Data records
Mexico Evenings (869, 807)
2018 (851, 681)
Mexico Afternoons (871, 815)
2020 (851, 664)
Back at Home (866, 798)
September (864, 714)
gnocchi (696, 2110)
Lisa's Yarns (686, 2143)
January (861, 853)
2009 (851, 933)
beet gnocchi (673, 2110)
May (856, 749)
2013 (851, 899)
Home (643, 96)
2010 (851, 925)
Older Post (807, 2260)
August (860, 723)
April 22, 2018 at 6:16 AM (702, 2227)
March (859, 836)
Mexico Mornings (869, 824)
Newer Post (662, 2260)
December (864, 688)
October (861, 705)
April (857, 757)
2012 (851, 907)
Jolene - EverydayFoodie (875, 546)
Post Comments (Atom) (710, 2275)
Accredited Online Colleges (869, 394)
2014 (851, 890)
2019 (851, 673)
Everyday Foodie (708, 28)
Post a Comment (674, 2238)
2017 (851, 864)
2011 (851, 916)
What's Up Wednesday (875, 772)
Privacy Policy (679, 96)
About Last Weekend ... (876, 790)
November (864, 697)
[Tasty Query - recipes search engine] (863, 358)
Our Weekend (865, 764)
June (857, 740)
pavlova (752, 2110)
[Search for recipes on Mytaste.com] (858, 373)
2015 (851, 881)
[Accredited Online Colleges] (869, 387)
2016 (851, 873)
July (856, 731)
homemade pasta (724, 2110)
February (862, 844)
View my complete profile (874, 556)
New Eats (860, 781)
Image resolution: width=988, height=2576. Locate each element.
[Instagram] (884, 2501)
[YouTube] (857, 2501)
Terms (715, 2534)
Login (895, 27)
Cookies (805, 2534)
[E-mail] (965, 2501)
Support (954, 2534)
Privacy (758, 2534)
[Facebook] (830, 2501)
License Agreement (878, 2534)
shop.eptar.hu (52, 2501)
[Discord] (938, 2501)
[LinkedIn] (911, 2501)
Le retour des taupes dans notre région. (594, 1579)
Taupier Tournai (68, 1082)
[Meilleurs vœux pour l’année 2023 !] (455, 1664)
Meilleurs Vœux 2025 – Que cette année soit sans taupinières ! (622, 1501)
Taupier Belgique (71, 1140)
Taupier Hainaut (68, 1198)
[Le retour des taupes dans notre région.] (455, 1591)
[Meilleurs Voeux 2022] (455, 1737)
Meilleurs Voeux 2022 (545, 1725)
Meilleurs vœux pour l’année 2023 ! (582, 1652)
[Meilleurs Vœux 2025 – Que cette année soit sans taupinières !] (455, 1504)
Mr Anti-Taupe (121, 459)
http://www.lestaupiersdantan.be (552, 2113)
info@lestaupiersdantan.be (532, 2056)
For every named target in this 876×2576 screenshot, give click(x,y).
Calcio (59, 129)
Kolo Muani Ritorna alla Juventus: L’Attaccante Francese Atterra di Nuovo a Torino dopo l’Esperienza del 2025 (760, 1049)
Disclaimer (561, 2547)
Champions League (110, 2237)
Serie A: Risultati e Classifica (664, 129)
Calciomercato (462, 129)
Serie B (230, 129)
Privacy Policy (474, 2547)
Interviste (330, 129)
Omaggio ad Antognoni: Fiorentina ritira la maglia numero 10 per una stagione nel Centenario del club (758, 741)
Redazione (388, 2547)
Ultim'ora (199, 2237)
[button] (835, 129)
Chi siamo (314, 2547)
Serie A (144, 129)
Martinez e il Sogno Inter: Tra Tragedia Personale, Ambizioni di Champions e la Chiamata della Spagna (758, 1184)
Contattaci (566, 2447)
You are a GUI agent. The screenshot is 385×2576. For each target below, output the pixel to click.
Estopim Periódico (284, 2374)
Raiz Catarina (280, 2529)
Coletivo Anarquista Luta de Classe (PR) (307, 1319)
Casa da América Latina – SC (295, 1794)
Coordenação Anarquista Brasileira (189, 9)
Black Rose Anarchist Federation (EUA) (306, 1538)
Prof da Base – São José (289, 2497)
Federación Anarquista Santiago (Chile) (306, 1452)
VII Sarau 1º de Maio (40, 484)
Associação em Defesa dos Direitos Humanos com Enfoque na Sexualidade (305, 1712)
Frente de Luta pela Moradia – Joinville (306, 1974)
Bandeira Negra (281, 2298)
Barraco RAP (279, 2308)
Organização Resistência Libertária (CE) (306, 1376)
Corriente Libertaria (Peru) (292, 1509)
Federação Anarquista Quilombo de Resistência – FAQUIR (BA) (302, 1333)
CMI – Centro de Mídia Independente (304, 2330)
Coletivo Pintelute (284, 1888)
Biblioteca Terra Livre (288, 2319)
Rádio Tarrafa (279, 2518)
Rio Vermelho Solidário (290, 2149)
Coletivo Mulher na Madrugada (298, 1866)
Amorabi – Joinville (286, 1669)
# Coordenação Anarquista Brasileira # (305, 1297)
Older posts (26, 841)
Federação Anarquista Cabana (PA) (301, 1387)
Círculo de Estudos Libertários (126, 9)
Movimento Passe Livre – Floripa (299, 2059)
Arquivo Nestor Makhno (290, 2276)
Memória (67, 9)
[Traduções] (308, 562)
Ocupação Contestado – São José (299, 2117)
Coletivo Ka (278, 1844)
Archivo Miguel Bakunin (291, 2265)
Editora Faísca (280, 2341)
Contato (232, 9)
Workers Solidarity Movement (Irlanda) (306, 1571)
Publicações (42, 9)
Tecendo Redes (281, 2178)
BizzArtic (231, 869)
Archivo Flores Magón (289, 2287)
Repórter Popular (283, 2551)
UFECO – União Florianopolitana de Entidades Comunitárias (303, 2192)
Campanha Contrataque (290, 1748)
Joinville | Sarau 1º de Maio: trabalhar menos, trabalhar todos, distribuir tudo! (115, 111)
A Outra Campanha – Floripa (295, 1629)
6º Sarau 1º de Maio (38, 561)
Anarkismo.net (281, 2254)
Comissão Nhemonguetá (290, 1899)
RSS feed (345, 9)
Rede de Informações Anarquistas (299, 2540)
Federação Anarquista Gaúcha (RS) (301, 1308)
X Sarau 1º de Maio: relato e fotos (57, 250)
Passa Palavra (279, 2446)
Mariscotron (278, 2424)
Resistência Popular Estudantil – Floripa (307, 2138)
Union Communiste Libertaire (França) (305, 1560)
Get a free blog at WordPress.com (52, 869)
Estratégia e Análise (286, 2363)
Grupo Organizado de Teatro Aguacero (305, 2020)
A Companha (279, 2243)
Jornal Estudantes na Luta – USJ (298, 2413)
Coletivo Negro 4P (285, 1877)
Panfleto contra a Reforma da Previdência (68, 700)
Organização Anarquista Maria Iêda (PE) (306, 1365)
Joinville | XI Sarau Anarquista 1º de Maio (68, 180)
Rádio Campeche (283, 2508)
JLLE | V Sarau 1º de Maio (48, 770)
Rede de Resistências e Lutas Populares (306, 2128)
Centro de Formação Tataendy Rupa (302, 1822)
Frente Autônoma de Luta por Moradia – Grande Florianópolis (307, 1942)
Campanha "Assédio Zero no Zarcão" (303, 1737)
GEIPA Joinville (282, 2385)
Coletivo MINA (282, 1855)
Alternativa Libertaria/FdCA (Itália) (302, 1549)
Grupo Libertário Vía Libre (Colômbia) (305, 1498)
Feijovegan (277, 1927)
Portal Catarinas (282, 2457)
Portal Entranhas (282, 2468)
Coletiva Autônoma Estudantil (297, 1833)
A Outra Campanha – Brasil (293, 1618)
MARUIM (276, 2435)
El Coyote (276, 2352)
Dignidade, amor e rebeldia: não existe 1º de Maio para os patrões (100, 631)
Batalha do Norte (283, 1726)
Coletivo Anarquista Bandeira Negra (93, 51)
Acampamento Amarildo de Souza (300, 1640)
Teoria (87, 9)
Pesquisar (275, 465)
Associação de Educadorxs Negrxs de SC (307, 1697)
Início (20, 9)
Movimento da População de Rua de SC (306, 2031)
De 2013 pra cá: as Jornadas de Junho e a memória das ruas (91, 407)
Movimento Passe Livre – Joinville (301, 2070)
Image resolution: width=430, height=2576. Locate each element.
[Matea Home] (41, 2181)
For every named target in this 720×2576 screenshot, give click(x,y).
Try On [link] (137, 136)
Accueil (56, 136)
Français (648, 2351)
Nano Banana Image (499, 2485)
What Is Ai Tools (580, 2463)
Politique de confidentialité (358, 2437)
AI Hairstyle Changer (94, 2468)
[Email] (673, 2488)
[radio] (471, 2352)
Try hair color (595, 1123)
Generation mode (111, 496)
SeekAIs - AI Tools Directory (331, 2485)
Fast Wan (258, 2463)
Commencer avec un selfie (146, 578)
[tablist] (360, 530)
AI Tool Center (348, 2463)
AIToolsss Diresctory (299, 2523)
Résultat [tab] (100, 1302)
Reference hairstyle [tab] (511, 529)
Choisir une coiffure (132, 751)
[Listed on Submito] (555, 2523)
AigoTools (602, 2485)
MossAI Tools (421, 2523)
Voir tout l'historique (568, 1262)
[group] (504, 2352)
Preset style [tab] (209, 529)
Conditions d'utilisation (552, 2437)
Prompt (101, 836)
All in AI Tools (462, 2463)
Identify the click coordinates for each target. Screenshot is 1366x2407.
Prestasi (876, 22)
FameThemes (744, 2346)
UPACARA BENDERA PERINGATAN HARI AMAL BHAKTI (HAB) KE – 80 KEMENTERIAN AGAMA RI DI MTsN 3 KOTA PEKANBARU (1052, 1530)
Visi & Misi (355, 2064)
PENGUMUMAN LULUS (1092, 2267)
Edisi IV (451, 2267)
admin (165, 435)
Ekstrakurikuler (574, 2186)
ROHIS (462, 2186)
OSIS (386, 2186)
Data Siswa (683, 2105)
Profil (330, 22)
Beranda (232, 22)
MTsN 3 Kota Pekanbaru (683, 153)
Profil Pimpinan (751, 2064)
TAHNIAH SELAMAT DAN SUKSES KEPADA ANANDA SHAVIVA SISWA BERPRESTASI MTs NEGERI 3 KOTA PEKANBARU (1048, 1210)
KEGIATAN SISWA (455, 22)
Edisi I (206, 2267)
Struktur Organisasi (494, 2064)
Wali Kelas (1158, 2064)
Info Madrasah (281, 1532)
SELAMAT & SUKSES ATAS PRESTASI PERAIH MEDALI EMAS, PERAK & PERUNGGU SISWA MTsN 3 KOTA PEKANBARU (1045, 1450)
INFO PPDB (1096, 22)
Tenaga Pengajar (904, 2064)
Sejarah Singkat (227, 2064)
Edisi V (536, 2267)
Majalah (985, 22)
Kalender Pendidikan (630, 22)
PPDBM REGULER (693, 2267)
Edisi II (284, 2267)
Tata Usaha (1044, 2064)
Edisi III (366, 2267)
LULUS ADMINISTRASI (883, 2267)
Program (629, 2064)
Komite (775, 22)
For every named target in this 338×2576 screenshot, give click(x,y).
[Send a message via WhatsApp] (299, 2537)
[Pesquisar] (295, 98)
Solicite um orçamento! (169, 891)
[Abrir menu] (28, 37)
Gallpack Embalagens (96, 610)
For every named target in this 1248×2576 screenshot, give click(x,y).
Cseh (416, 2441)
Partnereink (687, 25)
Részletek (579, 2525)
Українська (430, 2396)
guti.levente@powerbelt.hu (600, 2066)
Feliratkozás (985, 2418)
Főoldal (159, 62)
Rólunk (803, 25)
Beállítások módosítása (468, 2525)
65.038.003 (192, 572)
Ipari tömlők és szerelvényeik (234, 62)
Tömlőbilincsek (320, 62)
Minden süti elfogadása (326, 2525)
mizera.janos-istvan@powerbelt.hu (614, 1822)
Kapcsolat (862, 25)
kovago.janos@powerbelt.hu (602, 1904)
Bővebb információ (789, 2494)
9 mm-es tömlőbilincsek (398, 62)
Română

● WHAT THE TASK REQUIRES: Output the records above exactly, from their first line through the line that contains "May (856, 749)", and add nothing.

● ANSWER BELOW:
Mexico Evenings (869, 807)
2018 (851, 681)
Mexico Afternoons (871, 815)
2020 (851, 664)
Back at Home (866, 798)
September (864, 714)
gnocchi (696, 2110)
Lisa's Yarns (686, 2143)
January (861, 853)
2009 (851, 933)
beet gnocchi (673, 2110)
May (856, 749)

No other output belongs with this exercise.